Sales numbers over the last ten years show a declining demand for luxury cars in favour of cheaper alternatives in South Africa. In 2014, luxury brands such as Audi, BMW, Mini, and Mercedes-Benz collectively sold around 74 015 vehicles in South Africa. As of the end of 2024, this number had dropped to 23 881. This translates to a 68% drop in sales—highlighting the stagging amount of South Africans who no longer see these vehicles as an option.
The biggest loser was Mercedes-Benz, dropping 82% to 5 048 sold units in 2024 from 28 993. This was followed by Audi (-70%) and then BMW and Mini (-50%).
Last year Nedbank’s vehicle and asset finance division, MFC, said the rise of Chinese car brands is significantly shifting South Africa’s automotive market. The influx of these brands is reshaping the vehicle industry, offering consumers more choices and competitive pricing. In particular, MFC noted the rise of Chinese brands such as Chery, Haval, GWM, and BYD in South Africa.

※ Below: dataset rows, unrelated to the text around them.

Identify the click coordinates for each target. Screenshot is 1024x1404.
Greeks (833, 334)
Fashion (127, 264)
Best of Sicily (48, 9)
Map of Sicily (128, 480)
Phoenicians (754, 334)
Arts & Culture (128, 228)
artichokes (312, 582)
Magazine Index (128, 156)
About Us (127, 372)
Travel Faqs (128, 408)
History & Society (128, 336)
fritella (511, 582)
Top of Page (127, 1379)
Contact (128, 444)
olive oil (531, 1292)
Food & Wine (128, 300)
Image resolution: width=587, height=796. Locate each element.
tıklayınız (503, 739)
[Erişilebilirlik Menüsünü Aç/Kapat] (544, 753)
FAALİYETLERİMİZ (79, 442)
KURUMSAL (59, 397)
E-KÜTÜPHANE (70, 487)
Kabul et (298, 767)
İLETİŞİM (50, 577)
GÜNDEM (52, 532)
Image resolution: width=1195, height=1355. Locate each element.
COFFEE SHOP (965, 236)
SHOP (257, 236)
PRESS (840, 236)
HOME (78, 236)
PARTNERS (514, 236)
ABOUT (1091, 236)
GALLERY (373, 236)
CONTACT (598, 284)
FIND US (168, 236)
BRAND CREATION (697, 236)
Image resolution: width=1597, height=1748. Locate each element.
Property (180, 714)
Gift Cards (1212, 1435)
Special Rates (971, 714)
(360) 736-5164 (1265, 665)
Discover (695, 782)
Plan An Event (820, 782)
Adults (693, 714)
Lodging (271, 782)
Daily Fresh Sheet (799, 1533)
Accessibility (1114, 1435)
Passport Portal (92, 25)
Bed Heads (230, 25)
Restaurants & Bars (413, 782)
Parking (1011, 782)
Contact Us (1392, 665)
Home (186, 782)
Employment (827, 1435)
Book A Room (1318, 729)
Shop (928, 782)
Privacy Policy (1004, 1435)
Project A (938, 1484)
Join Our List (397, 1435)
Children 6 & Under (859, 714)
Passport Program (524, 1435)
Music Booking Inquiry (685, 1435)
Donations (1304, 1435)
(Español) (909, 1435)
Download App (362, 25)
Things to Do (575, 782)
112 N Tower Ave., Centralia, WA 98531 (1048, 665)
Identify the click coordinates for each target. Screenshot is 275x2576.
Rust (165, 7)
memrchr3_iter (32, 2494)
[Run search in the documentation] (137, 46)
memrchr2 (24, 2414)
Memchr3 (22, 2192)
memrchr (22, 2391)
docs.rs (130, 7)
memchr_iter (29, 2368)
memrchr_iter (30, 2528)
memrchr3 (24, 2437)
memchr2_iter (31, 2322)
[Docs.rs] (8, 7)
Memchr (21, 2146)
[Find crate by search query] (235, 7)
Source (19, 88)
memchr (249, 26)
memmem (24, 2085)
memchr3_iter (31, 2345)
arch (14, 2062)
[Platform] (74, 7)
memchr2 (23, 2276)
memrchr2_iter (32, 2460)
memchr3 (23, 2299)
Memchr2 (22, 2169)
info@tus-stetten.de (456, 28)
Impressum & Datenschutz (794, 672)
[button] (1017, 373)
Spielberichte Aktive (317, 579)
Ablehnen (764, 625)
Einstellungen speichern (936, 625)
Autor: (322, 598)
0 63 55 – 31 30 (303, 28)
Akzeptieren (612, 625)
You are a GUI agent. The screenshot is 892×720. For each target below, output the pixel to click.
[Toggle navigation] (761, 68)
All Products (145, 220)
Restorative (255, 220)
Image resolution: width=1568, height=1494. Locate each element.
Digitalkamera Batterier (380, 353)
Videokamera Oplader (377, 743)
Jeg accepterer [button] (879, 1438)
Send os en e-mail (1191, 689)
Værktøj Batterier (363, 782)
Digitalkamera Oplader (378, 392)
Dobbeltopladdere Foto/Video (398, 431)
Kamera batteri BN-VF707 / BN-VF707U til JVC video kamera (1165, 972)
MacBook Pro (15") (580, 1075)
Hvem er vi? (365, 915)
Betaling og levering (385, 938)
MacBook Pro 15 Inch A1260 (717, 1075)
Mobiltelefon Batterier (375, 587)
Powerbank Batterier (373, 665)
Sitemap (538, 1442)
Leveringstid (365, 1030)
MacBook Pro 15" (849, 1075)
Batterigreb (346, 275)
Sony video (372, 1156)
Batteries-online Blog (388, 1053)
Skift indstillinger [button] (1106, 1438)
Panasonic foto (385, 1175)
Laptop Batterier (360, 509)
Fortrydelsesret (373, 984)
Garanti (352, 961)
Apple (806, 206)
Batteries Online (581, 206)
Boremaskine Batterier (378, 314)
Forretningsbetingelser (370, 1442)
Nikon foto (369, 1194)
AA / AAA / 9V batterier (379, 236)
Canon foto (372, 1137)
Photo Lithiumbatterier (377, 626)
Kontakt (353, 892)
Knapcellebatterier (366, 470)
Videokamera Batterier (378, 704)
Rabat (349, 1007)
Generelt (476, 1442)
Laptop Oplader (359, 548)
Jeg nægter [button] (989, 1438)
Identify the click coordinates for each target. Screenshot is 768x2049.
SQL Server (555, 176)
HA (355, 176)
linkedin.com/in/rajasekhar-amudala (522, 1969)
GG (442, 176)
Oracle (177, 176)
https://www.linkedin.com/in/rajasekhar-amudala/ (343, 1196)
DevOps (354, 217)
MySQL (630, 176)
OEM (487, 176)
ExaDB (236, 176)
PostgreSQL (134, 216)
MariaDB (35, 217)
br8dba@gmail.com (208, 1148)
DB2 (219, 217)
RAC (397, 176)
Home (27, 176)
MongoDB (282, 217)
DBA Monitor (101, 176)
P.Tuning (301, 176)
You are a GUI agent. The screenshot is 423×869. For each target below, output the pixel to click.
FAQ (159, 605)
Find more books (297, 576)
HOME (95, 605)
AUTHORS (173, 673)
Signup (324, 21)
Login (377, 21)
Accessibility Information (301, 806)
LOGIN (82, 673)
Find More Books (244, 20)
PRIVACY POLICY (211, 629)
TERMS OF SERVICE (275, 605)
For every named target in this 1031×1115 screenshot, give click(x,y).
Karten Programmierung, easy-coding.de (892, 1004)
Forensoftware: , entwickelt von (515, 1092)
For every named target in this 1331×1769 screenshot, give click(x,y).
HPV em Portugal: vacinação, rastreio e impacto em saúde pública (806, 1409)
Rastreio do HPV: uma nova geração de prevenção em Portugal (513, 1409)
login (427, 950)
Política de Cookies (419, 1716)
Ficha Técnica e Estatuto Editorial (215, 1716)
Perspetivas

Vehicles from Asia, such as Chery, Haval, and Suzuki, have seen massive growth over the same period. In 2014, these three car brands collectively sold 8 127. This has increased by a whopping 1 000% to 89 416 in 2024. This is primarily thanks to Sukuzi’s impressive growth, which increased sales from 6 402 in 2014 to 56 109 (776%) in 2024.
While Suzuki almost hit 60 000 sales last year, Chery grew 1 435% from 1 297 to 19 911 in 2024, and Haval grew 3 029% from 428 to 13 396 in 2024.
The National Automobile Dealers’ Association (NADA) told BusinessTech that this trend is due to the price-sensitivity shift in the South African market over the years.
“The South African vehicle market is increasingly price-sensitive, with affordability remaining a challenge due to high inflation, interest rates and fuel costs. Most buyers are now shopping in the sub R350 000 range, where Chinese brands offer strong perceived value at an accessible price point,” said NADA.
“These vehicles provide high-quality specifications, advanced technology, and competitive pricing, making them an attractive alternative to traditional luxury brands. Dealers welcome these options as they cater to a broader customer base.”
“However, over the medium to long term, factors such as running costs, reliability, parts availability, crash panel replacement, and resale value will ultimately determine which brands succeed and which fade from the market,” the association added.